Copy out the rows word for word, from the line containing "1500x707 pixels." through the line containing "coord(1398,61)", including both of those lines. Leave the pictures out.

##### Data records

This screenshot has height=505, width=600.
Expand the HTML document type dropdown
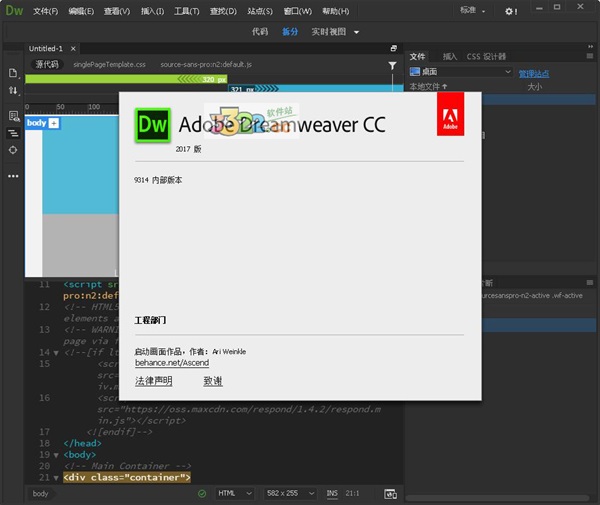[x=233, y=494]
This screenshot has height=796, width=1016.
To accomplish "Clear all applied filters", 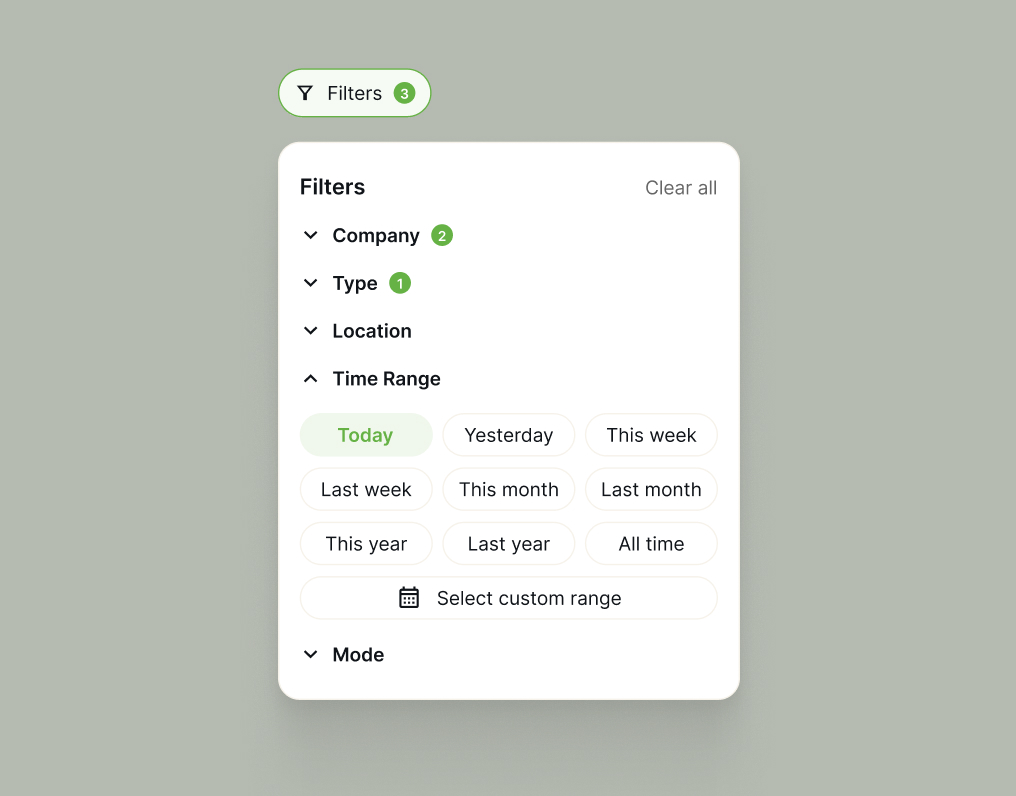I will click(x=681, y=188).
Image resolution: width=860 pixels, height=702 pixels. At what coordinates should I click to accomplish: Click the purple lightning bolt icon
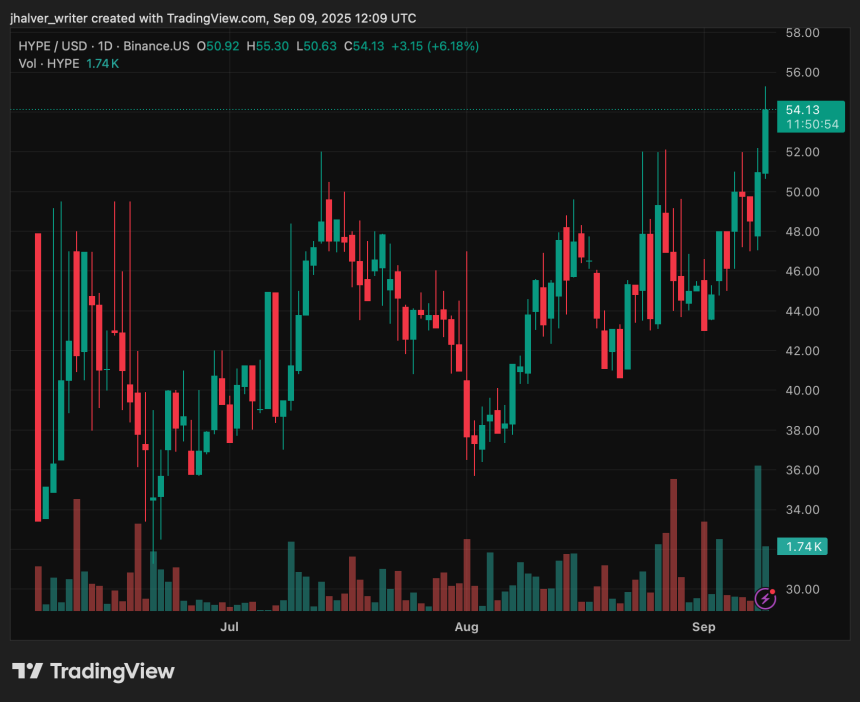tap(765, 598)
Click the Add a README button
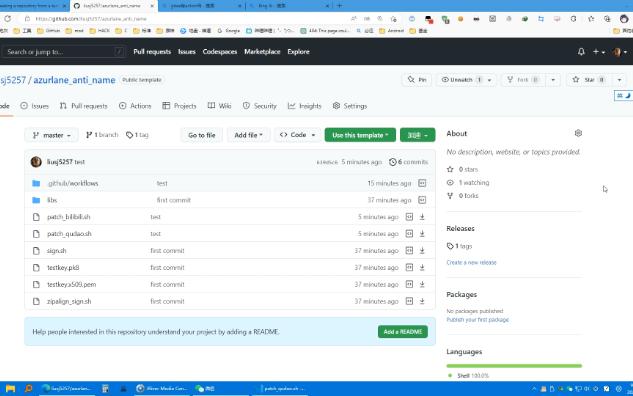The width and height of the screenshot is (633, 396). coord(403,332)
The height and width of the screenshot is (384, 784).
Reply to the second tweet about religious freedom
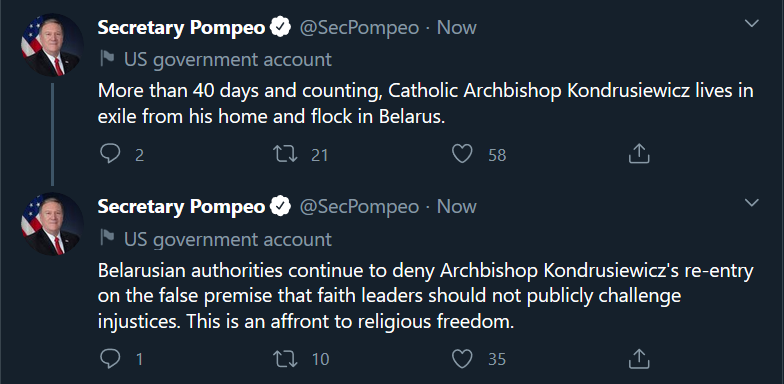[110, 358]
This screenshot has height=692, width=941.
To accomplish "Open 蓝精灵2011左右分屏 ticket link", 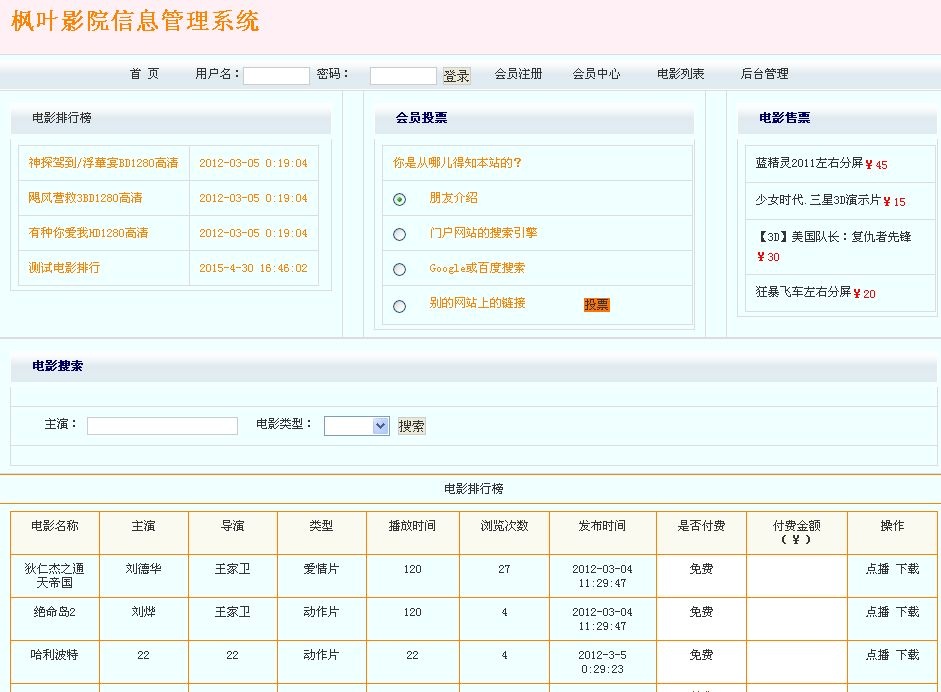I will point(808,163).
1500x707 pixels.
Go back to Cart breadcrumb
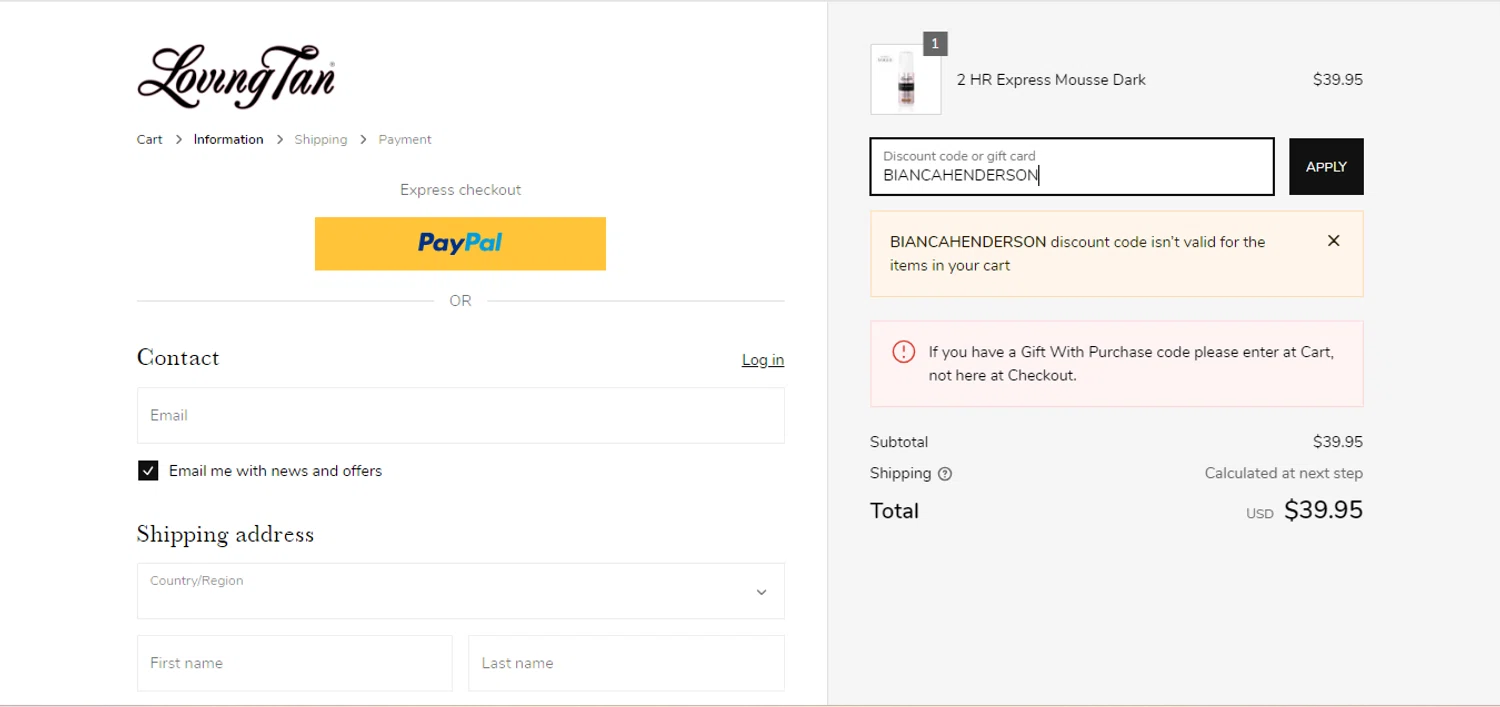[150, 140]
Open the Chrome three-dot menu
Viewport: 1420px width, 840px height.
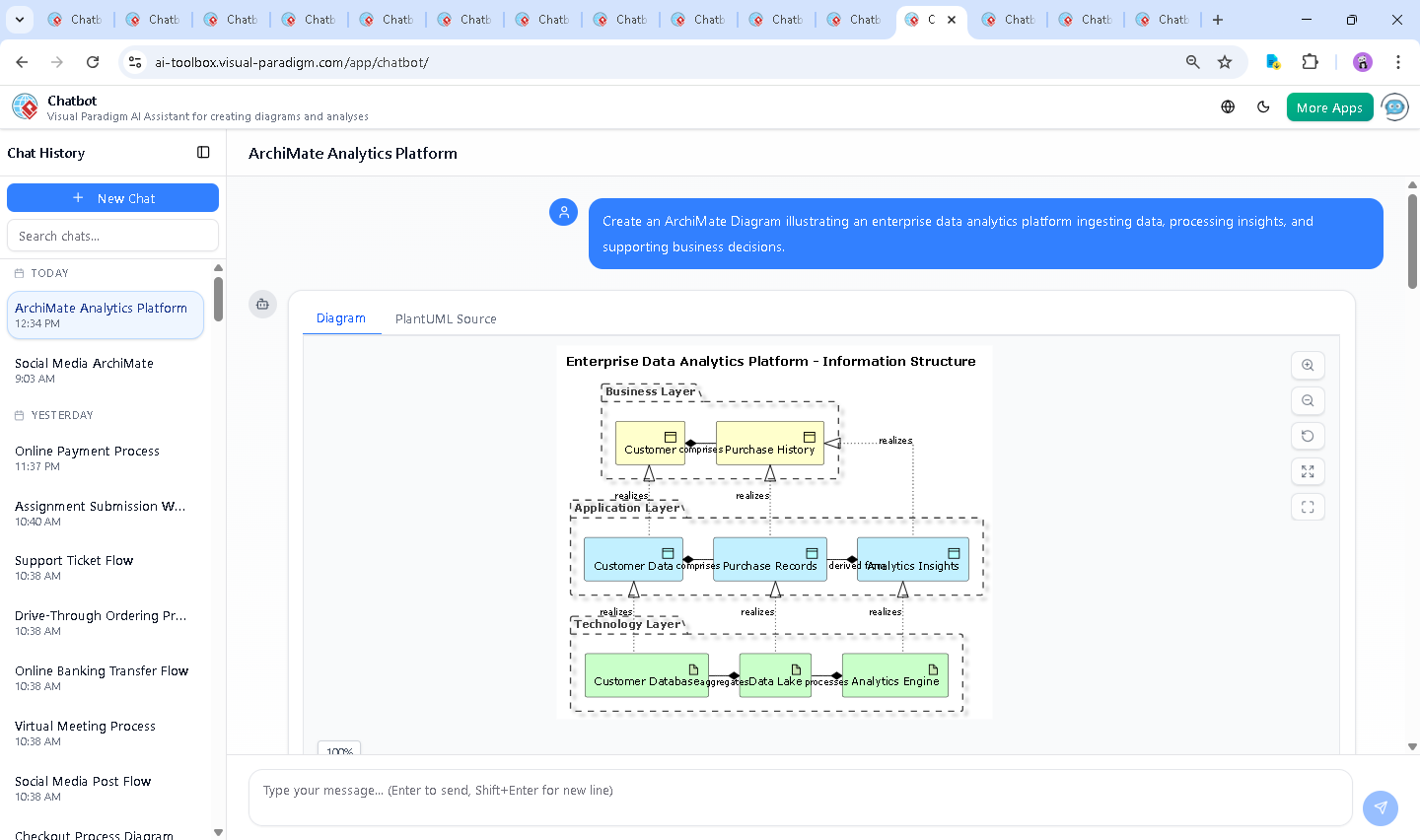coord(1398,61)
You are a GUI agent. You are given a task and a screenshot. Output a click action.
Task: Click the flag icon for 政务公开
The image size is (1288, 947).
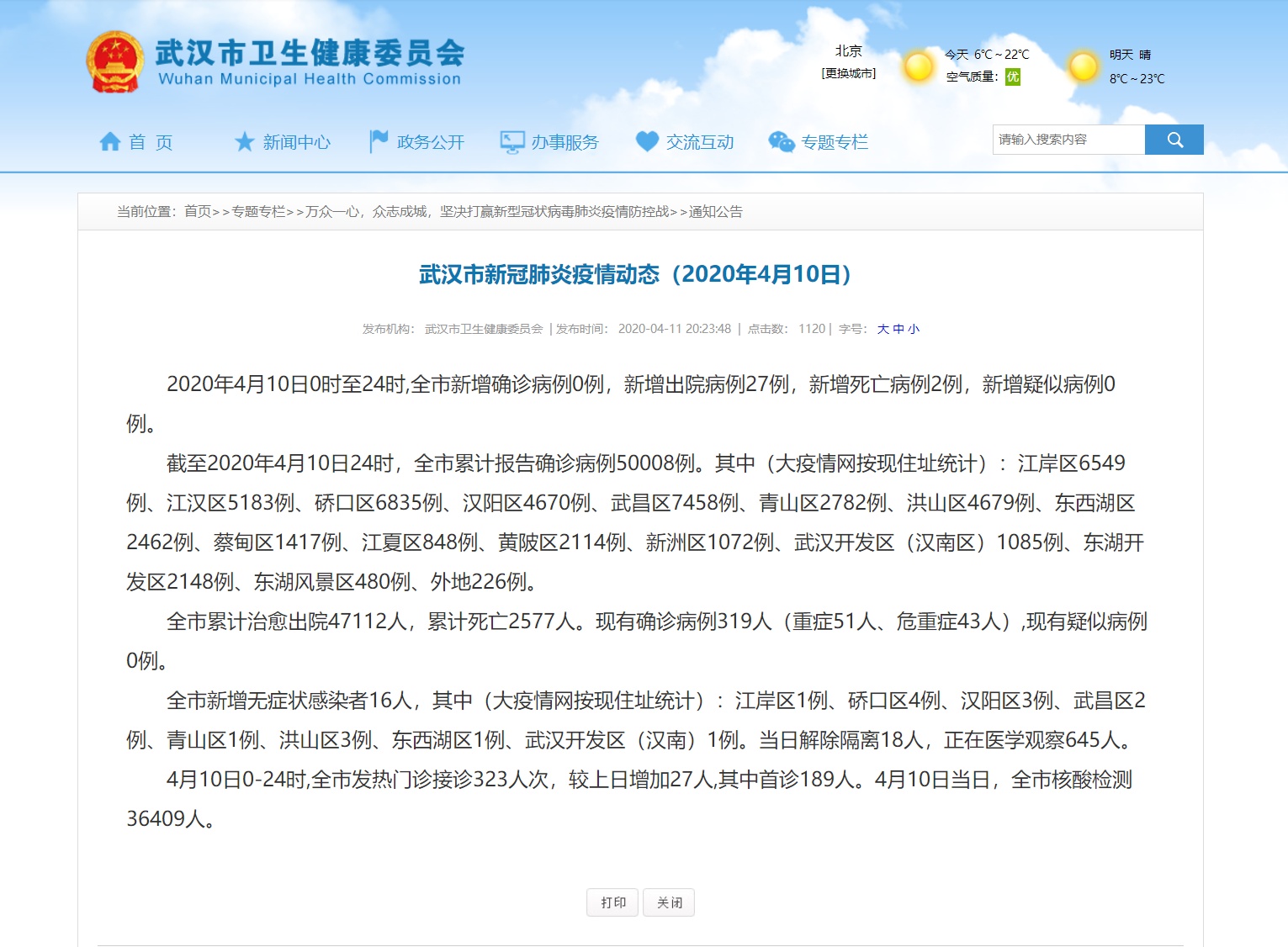379,141
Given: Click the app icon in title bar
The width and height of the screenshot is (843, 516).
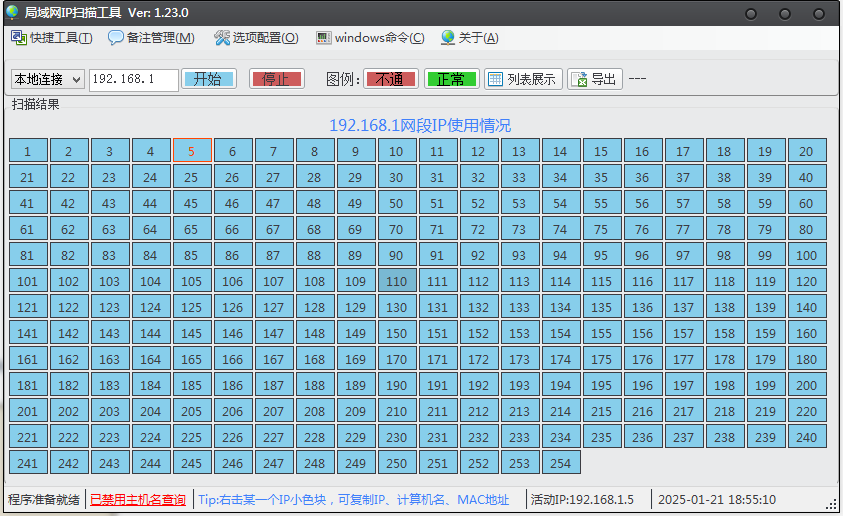Looking at the screenshot, I should (x=12, y=12).
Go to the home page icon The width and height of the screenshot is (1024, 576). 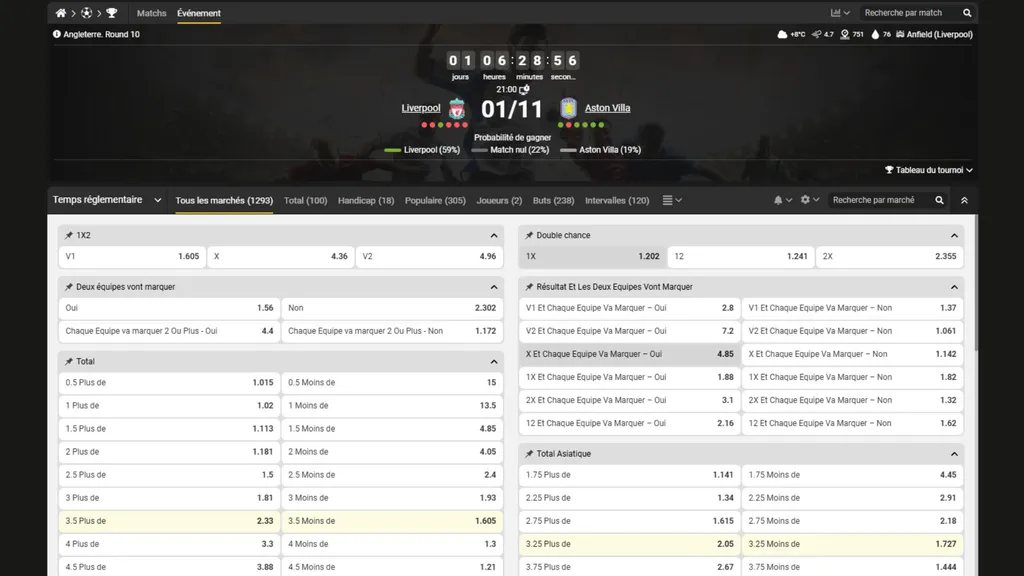click(61, 13)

##########

**Full response:**
1500x707 pixels.
Go back to Cart breadcrumb
[150, 140]
Open the Chrome three-dot menu
Viewport: 1420px width, 840px height.
coord(1398,61)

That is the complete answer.